A last-minute decision by Gordon Brown not to call an election in the face of polls that showed he might have lost has left in place a prime minister who will serve alongside President Bush as a partner in the war on terror until the end of next year. But the damage caused by what some in Britain are describing as Mr. Brown’s indecision may ensure that the next president will have to deal with a Conservative prime minister, David Cameron.

The first test of Mr. Brown’s decision to carry on will come today, when he delivers a major speech to the House of Commons on Britain’s involvement in the Iraq war. Last week, after visiting Baghdad and Basra, Mr. Brown announced a further 1,000-troop reduction of British forces in Iraq. His assessment of how the war is progressing and his prognostications for the future of Iraq and whether Britain can ever withdraw all its troops is keenly awaited on both sides of the Atlantic.

The British electoral system allows Mr. Brown, as leader of the majority party in the Commons, to call an election when he wishes. As his poll numbers soared after taking over from Prime Minister Blair in June, a buoyant Mr. Brown allowed a head of steam to accumulate behind the idea that there might be a snap election in November.

His judgment now to put off that election until 2009, at least in the short term, is giving his Conservative opponents the chance to paint him as an indecisive chief executive, lacking in boldness and courage. The latest opinion survey of marginal constituencies, which provide the key to electoral success, showed Mr. Brown’s Labour Party six points behind the Conservatives. It was in the immediate wake of those figures, in an interview broadcast yesterday morning on BBC television, that Mr. Brown made his announcement that there would not, after all, be a fall election.

“I want to get on with the job of change in this country. And I believe I’ve got to show people that we’re implementing the changes in practice,” he said. “We would win an election in my view, whether we had it today, next week, or weeks after.”

He promised a lengthy and substantial Commons announcement on Iraq. “It’s a comprehensive statement about both security, political reconciliation, economic reconstruction, and there are other aspects of what we can do to improve both the security of our military forces and those who help us on the ground in Basra,” he said.

Mr.
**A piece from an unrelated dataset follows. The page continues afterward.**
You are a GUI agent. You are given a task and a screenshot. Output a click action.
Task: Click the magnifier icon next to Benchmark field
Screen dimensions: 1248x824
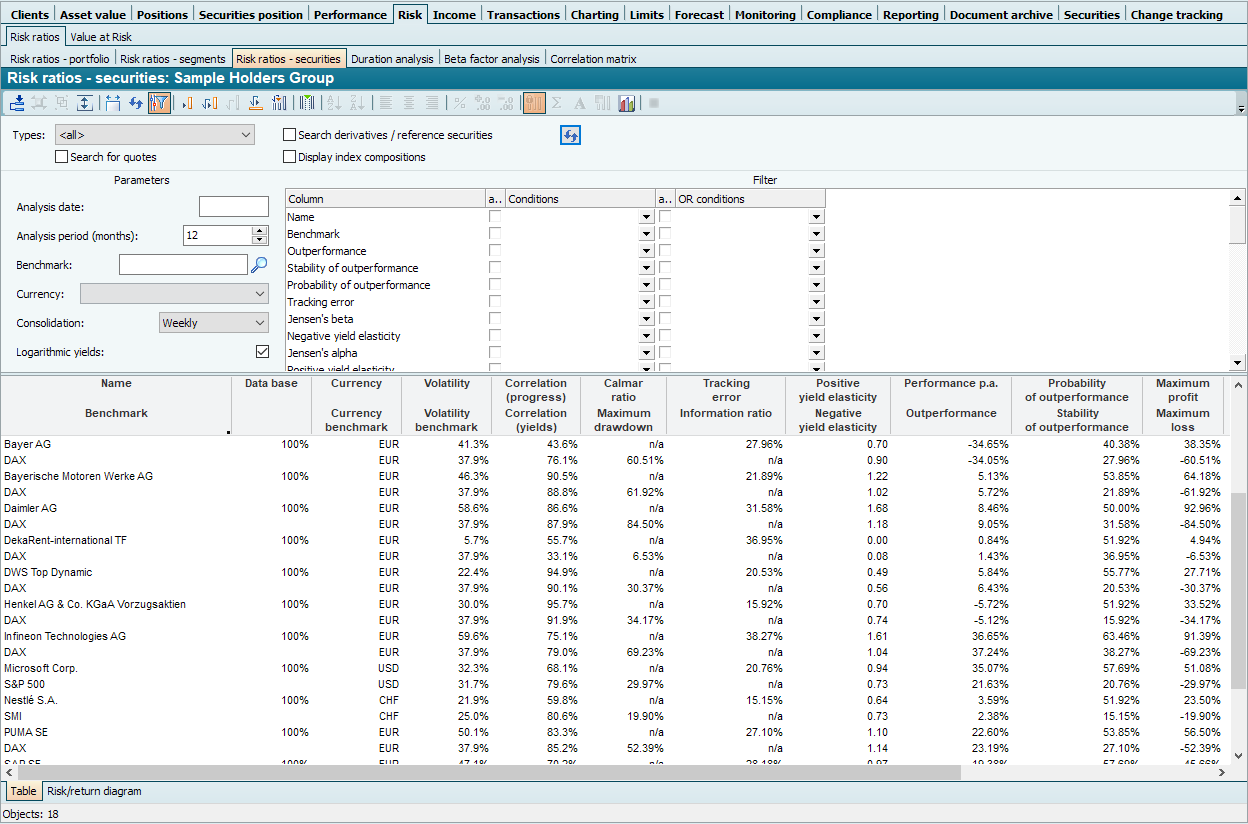[259, 265]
Brown’s decision to duck an election met with derision from his Conservative opponent, Mr. Cameron. “Everybody knows he’s not having an election because he thinks there’s a danger of losing it. … I think it will rebound on him very badly,” he said.

One recent national poll, for YouGov, shows that the Conservatives have leapt 9% in the two weeks that election fever has been at its most intense and in which the party has held its annual conference. At 41%, it recorded its highest score since 1992.

Last week the Conservatives announced two policies that they believe to be sure vote winners: a threshold of $2 million net assets before death duties are paid and the scrapping of stamp duty on home purchases for first-time buyers. Mr. Cameron’s main speech at the conference was well received by voters and commentators, not least for abandoning his written text in favor of an ex tempore rendition.

Political commentators from the left joined in mocking Mr. Brown’s decision. “I think it is a disaster because it goes against the image that Gordon Brown has set himself up as a solid, unflappable person who has been through, after all, bombs and floods and pestilence and all the rest of it, and all of a sudden it’s he himself who’s knocked himself out. … I think it does change the way Brown has to be from now on. I don’t think he can simply sit there being rather pompous and rather solid and terribly reliable,” a columnist for the pro-Labour Guardian newspaper, Polly Toynbee, told the BBC.

Mr. Brown is a historian of the Labour Party who has written a biography of a Glasgow socialist pioneer, James Maxton. Precedents for not calling an election when the thought of one has been encouraged have led to disaster for Labour in the past.

James Callaghan, who succeeded Harold Wilson as premier in 1976, declined an election in 1978, when he might have won, and instead was obliged to call a poll the following June, after a winter of industrial disputes, described in the British press, showing a rare flash of erudition, as his “Winter of Discontent.” He lost to Margaret Thatcher, whose party ruled for the next 13 years before being ousted by Mr. Blair.